To solve the given equation, we need to first combine the terms:
(2x + 3)/(x^2 - 2x) - (x + 3)/(x^2 + 2x) = 0
Now, let's find a common denominator for the fractions:
[(2x + 3)(x + 2) - (x + 3)(x - 2)] / [(x^2 - 2x)(x + 2)] = 0
Expanding the numerator:
(2x^2 + 4x + 3x + 6) - (x^2 - 2x + 3x - 6) = 0
2x^2 + 7x + 6 - x^2 + x - 6 = 0
x^2 + 8x = 0
Factoring out x:
x(x + 8) = 0
This gives us two solutions:
x = 0, x = -8
Therefore, the solutions to the equation are x = 0 and x = -8.

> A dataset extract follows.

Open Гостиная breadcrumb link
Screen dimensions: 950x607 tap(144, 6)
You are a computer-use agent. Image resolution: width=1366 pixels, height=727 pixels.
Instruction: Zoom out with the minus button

To solve the given equation, we need to first combine the terms:
(2x + 3)/(x^2 - 2x) - (x + 3)/(x^2 + 2x) = 0
Now, let's find a common denominator for the fractions:
[(2x + 3)(x + 2) - (x + 3)(x - 2)] / [(x^2 - 2x)(x + 2)] = 0
Expanding the numerator:
(2x^2 + 4x + 3x + 6) - (x^2 - 2x + 3x - 6) = 0
2x^2 + 7x + 6 - x^2 + x - 6 = 0
x^2 + 8x = 0
Factoring out x:
x(x + 8) = 0
This gives us two solutions:
x = 0, x = -8
Therefore, the solutions to the equation are x = 0 and x = -8.